Are You a Serial Reader? 📚
This is why you should try reading multiple books at the same time; how to find a book when you've forgotten its title; and a few words on July's book of the month 'Three Women' by Lisa Taddeo.
How Many Books Are You Reading Right Now?
The debate is on: should we read one book at a time or enjoy multiple simultaneously? Although this is a completely personal choice, here are some reasons you might want to try the second route.
Exercise your brain
Reading multiple books at the same time is not rare in academic environments, most high school and college programs have a heavy required reading list that students must complete each semester. After exiting those environments, people tend to put reading aside — as it’s not required — and think of it as leisure instead of an obligation. But, as it happened with those required reading lists, following different timelines, characters, and plots, is actually a great workout for your memory and brain.
Take a break
Reading more than one book at a time gives you the opportunity to interrupt some titles that slow you down and instead find a book that’s easier, more fun, and faster to read. It’s a great way to avoid falling into a reading slump. You can pick that challenging book after, and maybe it will be more inspiring after taking a break.
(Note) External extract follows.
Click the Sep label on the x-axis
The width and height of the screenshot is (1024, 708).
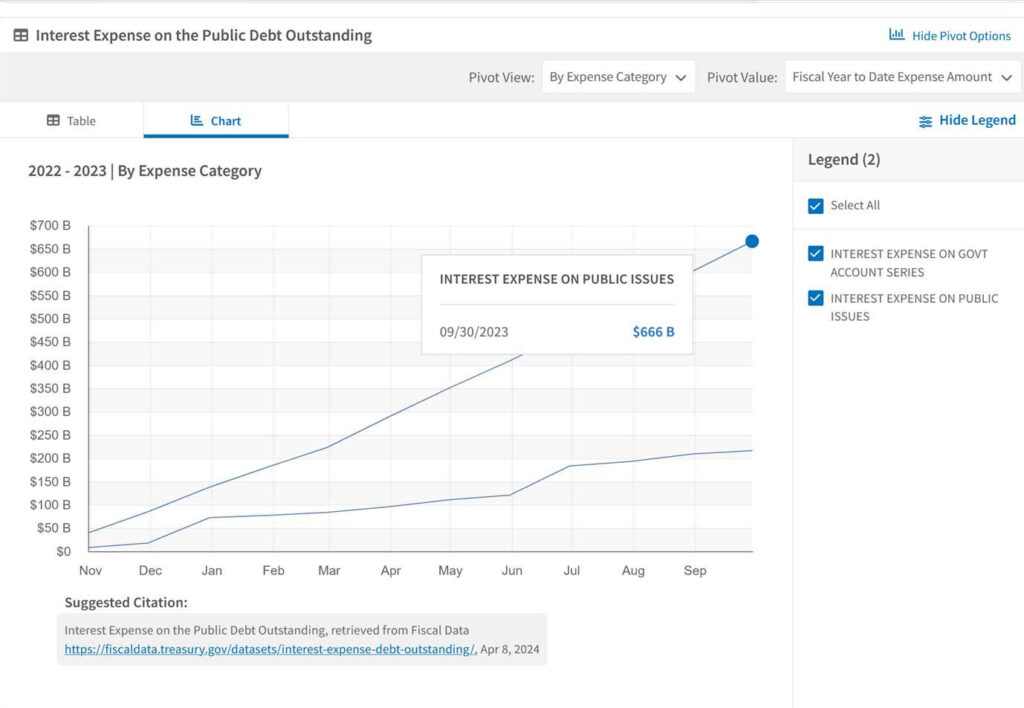pos(694,571)
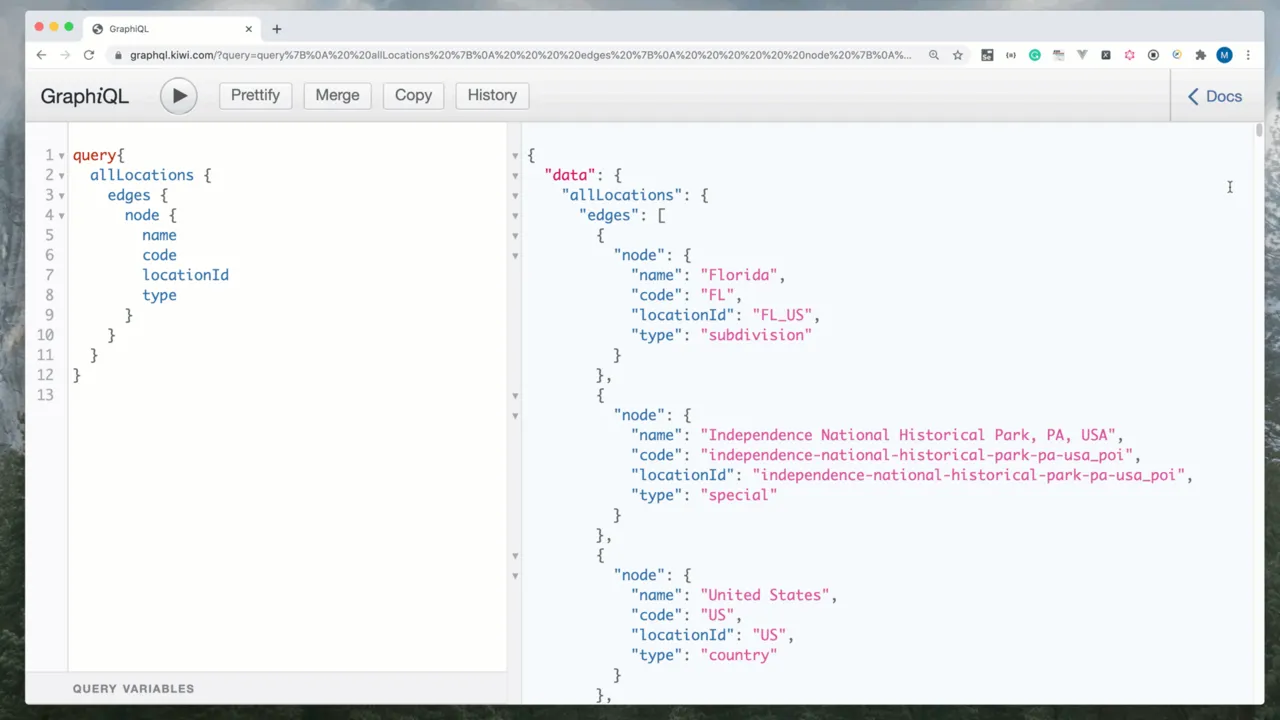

Look for unexpected connections
If you keep your eyes open, be prepared for some literary magic when the parts of the books you are reading connect in unexpected ways. Picture it, by accident or if you deliberately picked up a historical novel of a front-line nurse and a memoir about a World War II fighter pilot, this "literary synergy" is perfect, as book reviewer Julia Keller describes it.
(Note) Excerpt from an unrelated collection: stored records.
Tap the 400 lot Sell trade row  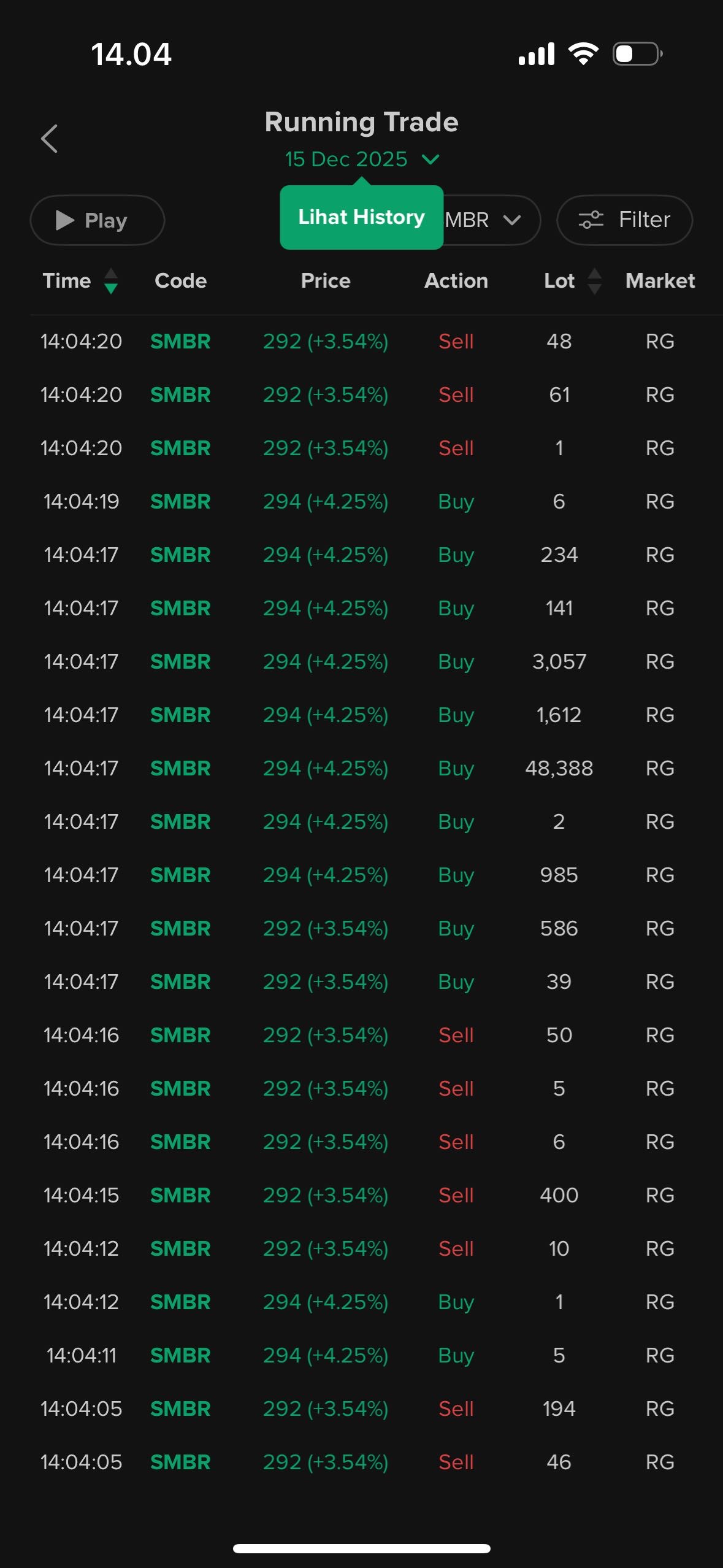(x=362, y=1195)
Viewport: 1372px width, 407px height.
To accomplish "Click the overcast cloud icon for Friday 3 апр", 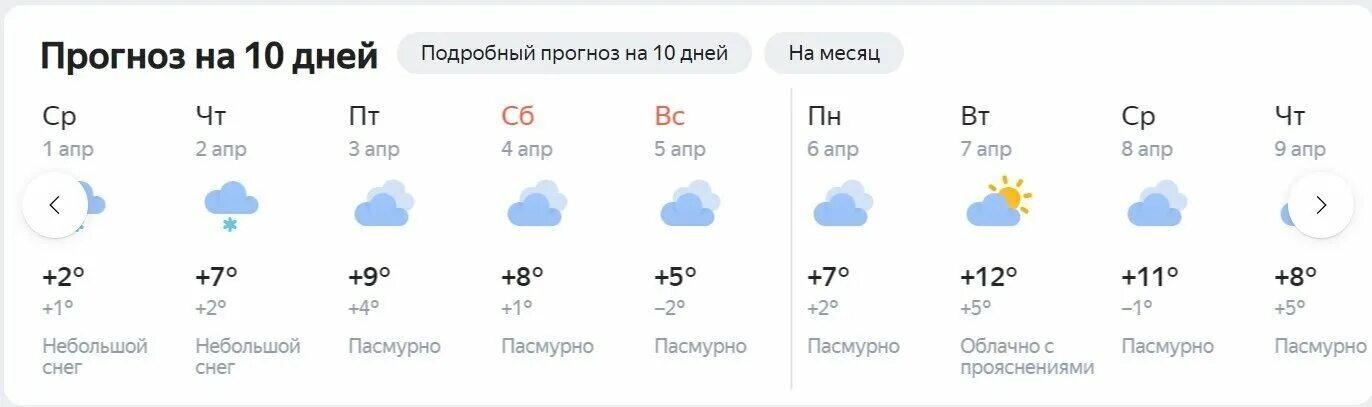I will point(384,204).
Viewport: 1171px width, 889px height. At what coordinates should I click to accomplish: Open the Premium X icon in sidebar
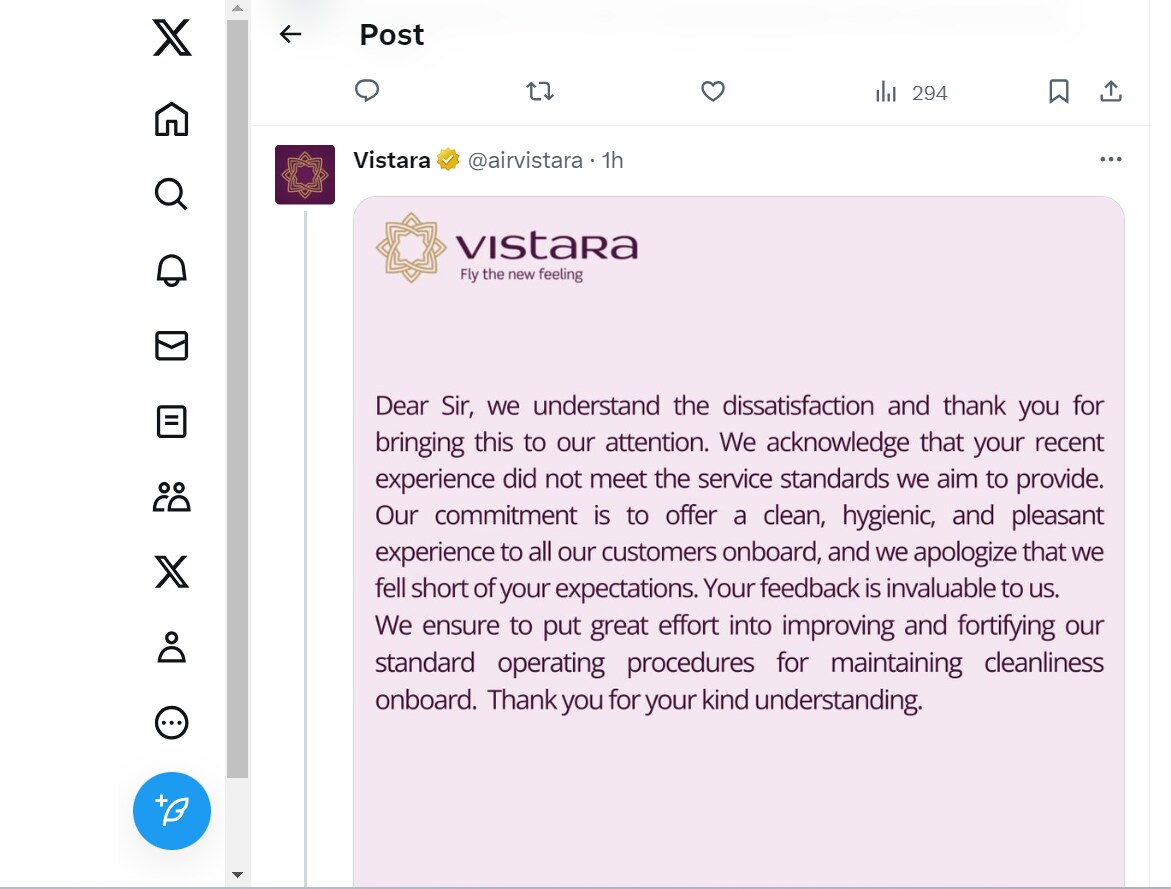172,572
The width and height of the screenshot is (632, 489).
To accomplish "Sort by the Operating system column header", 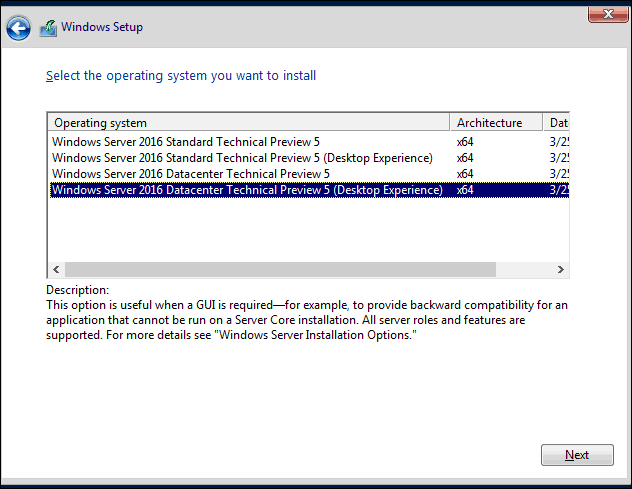I will (249, 123).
In the highly recommended article The debate: how many books should you have on the go at once? that follows Alice Vincent and Sam Parker’s email thread on the subject, Vincent writes:
If anything, I started to realise the joys and benefits of reading several books at once. How you can build perspectives by, say, reading Virginia Woolf’s diaries at the same time as the fiction she wrote, or two books that bounce off one another, like EM Forster’s Howard’s Endand On Beauty, Zadie Smith’s riff on it.
Explore different formats
Your TBR pile might not look like a pile at all. Thanks to the multiple formats available for book lovers (learn more about that in our last newsletter!) your TBR might extend to an e-reader, cellphone, and computer. Don’t get overwhelmed though, by taking advantage of all of them — listening to one audiobook at the gym, clicking through a different e-book on your commute, and reading a physical title at home — you can experience all of the wonderful mediums in which the written word is shared while blazing through that TBR pile at the same time.
Share with friends
Small talk is out the window once you start sharing good books with your friends. Uplevel by chatting with different friends about different books so you can all share your progress on all of them, and not just letting a handful sit there, half-read, while you binge your way through sixteen others. Finding book friends doesn’t have to be hard, they can be real friends, internet friends from literary groups on social media, or yours truly. THAT is why this newsletter was created, so let’s share!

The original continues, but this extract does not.